Pembatalan dilakukan karena tingkat keterlambatan yang sangat tinggi serta kondisi lintasan yang belum memungkinkan untuk dilalui secara aman.
Selain pembatalan, KAI juga memberlakukan pola operasi memutar bagi sejumlah kereta api.
Untuk kereta bernomor ganjil dari arah timur, seperti KA Argo Bromo Anggrek, KA Sembrani, dan KA Pandalungan, perjalanan dialihkan melalui lintas Semarang Tawang–Brumbung–Gundih–Solo Balapan–Kroya–Cirebon.
Sementara itu, kereta bernomor genap dari arah barat, seperti KA Anggrek, KA Pandalungan, KA Jayabaya, dan KA Sembrani, memutar melalui lintas Cirebon atau Tegal–Prupuk–Kroya–Solo Balapan–Gundih–Brumbung–Semarang Tawang.
Sebagai bentuk tanggung jawab pelayanan, KAI menyiapkan pemulihan layanan atau service recovery bagi pelanggan yang terdampak.
Perusahaan memberikan pengembalian bea tiket sebesar 100 persen sesuai ketentuan yang berlaku.
Pengembalian bea tiket dapat dilakukan paling lambat tujuh hari sejak tanggal pembatalan.
Pelanggan dapat mengajukan pengembalian melalui loket Stasiun Purwokerto, Kroya, Cilacap, dan Kutoarjo, serta melalui Contact Center 121, termasuk layanan panggilan dan VOIP pada aplikasi Access by KAI.

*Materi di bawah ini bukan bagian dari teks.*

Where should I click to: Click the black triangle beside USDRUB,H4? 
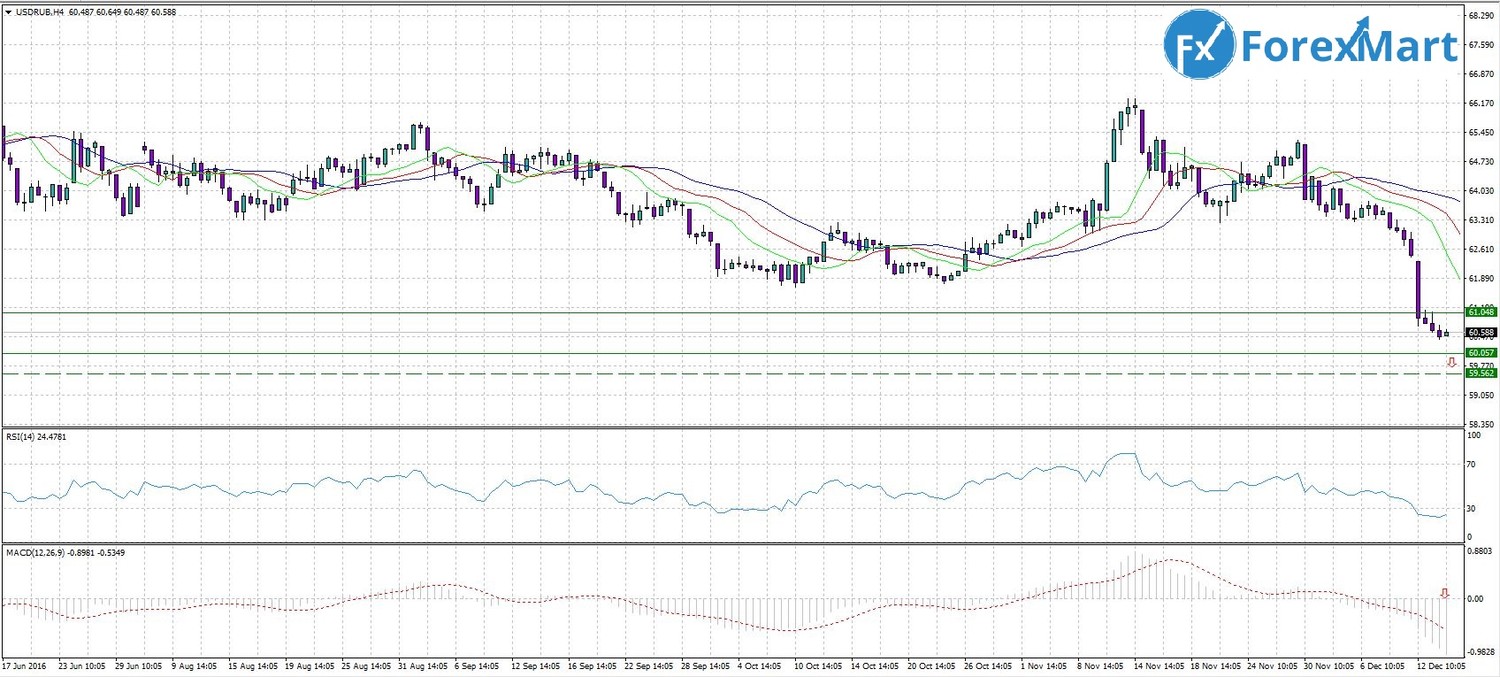point(8,11)
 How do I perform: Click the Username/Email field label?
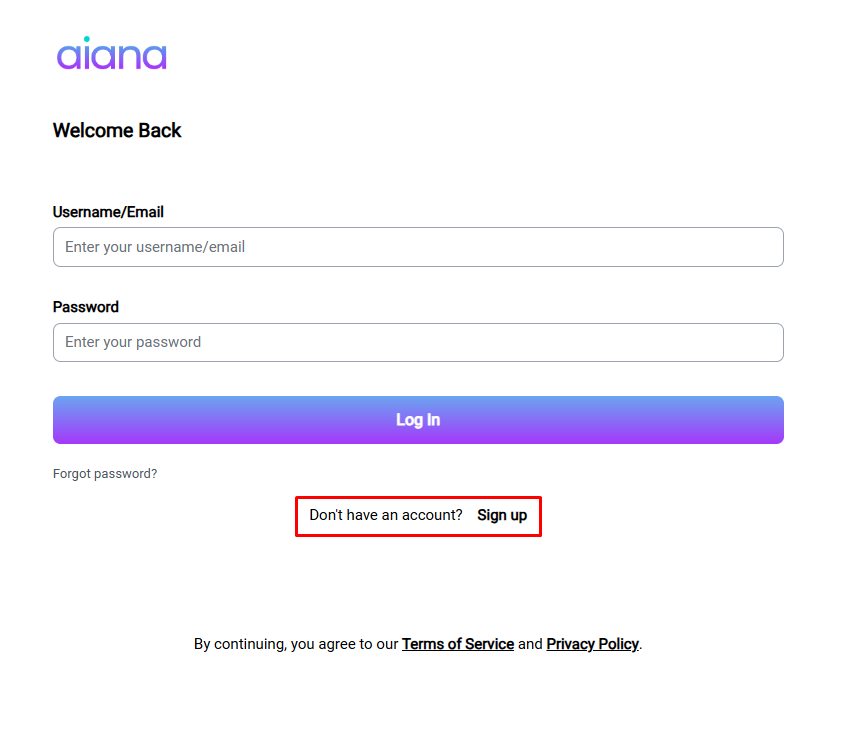108,212
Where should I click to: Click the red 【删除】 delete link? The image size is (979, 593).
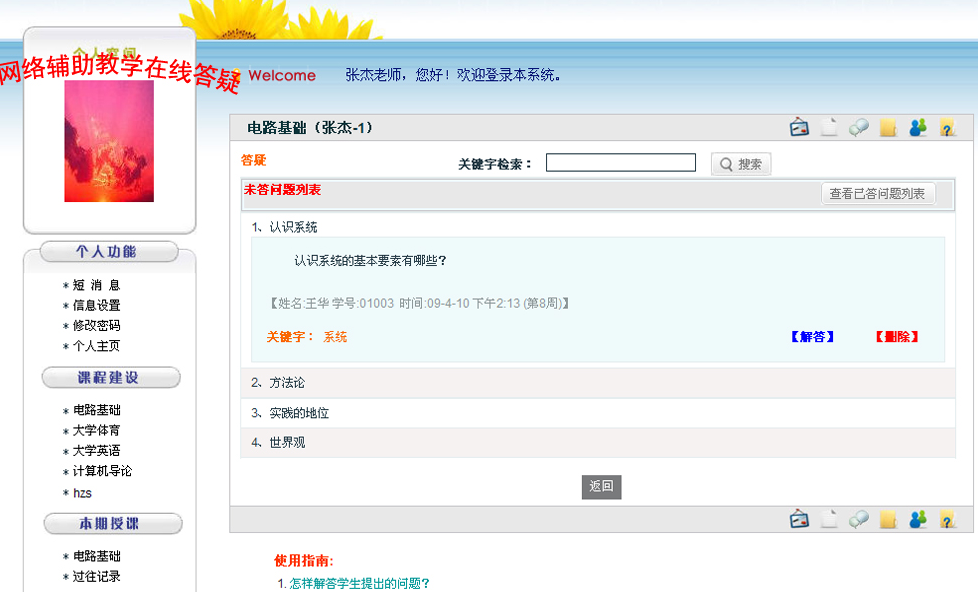[896, 337]
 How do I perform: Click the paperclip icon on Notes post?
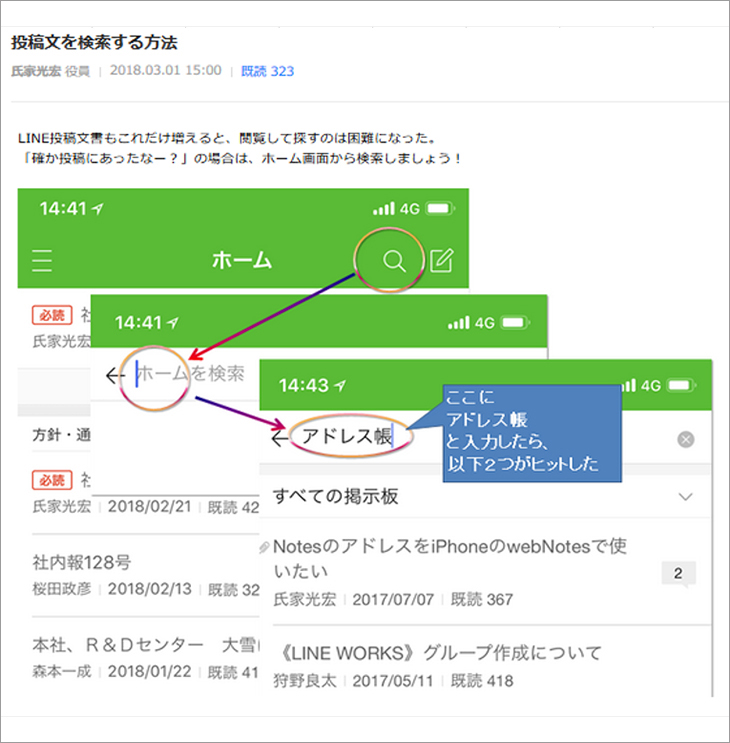tap(265, 548)
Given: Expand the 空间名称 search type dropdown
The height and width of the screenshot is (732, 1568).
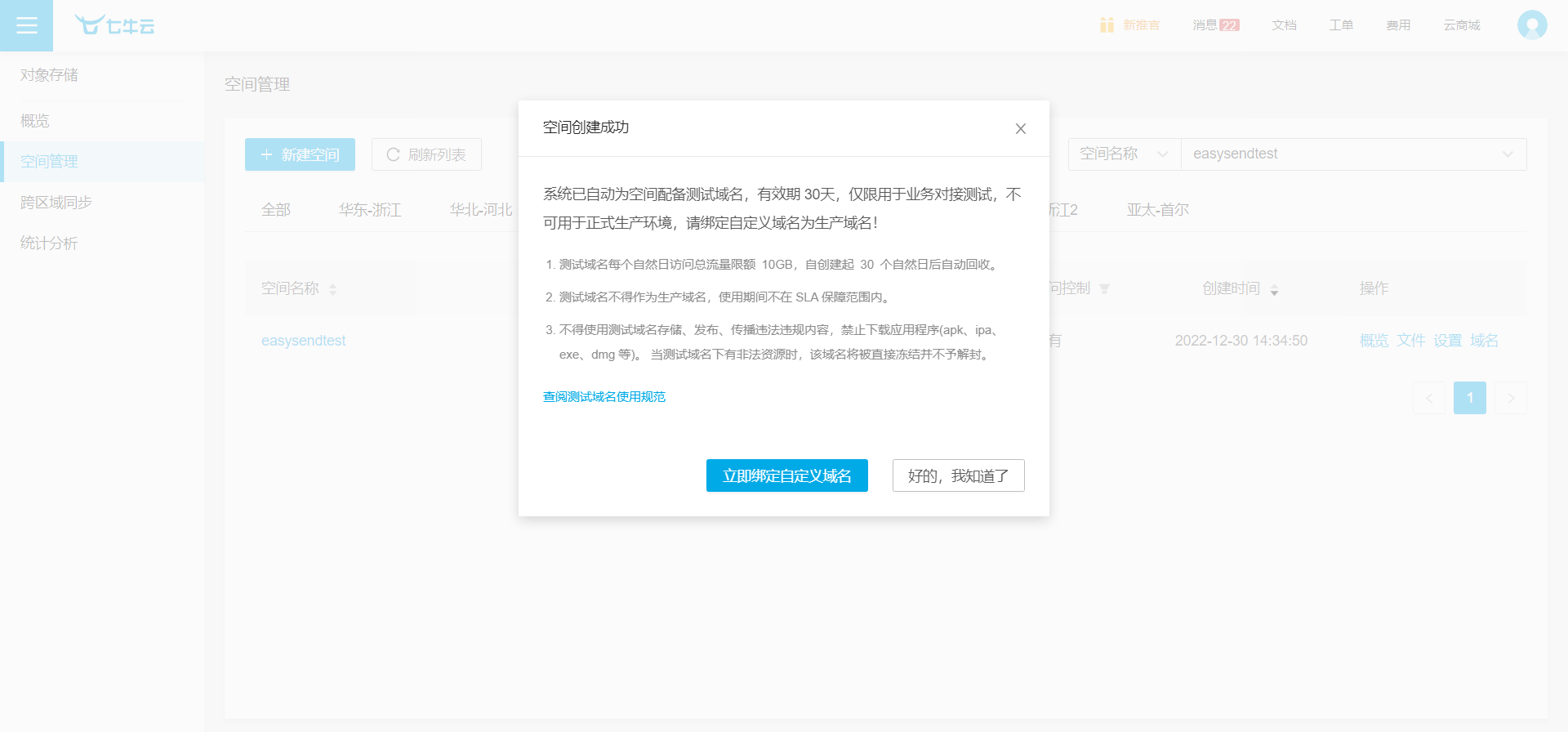Looking at the screenshot, I should pyautogui.click(x=1125, y=154).
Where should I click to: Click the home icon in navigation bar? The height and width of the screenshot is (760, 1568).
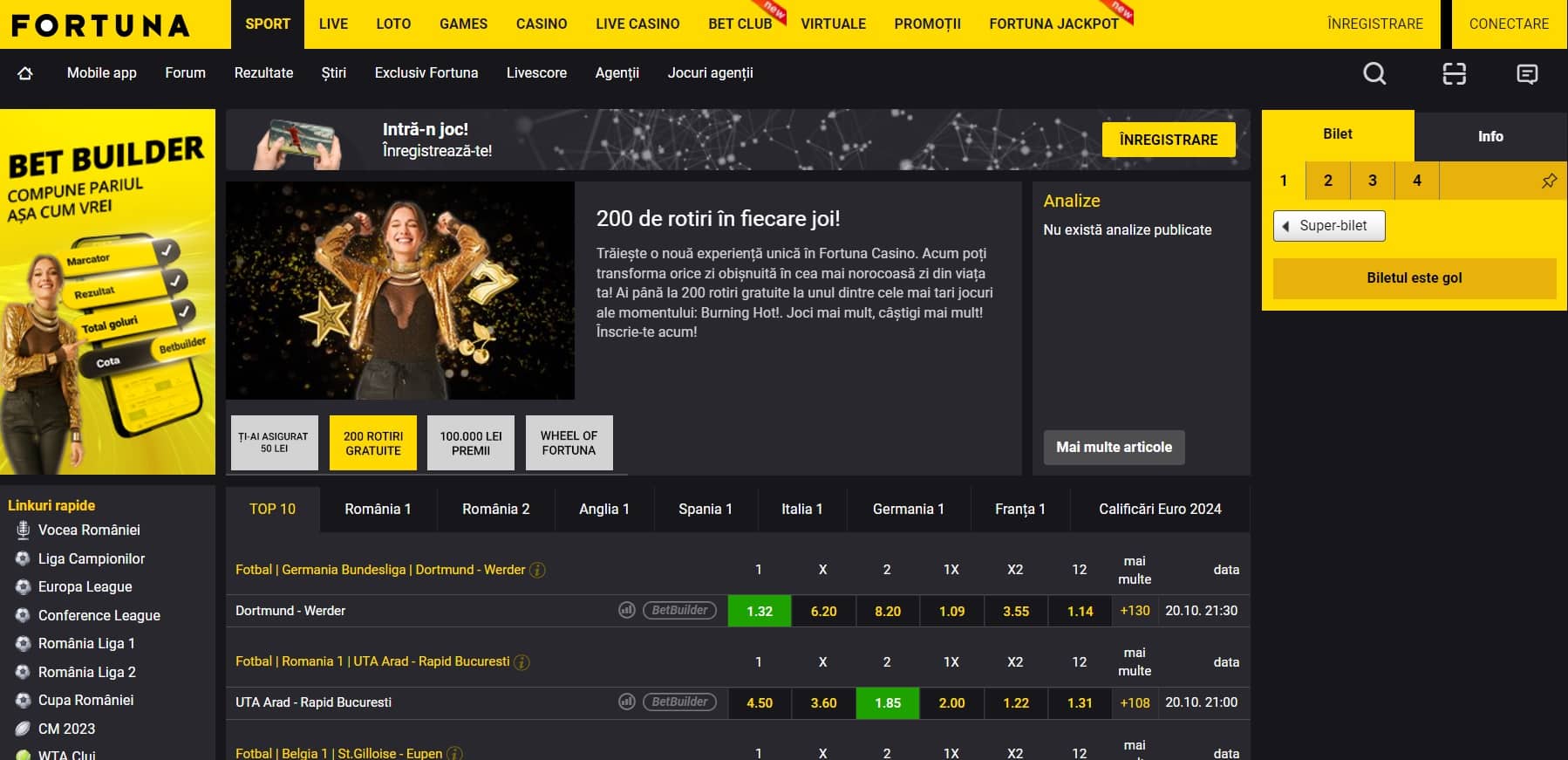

KAI menyampaikan permohonan maaf atas ketidaknyamanan yang terjadi serta berkomitmen untuk terus memberikan informasi terkini kepada masyarakat seiring perkembangan penanganan di lapangan.
Perusahaan juga mengapresiasi pengertian dan kesabaran pelanggan di tengah kondisi cuaca ekstrem yang melanda sejumlah wilayah.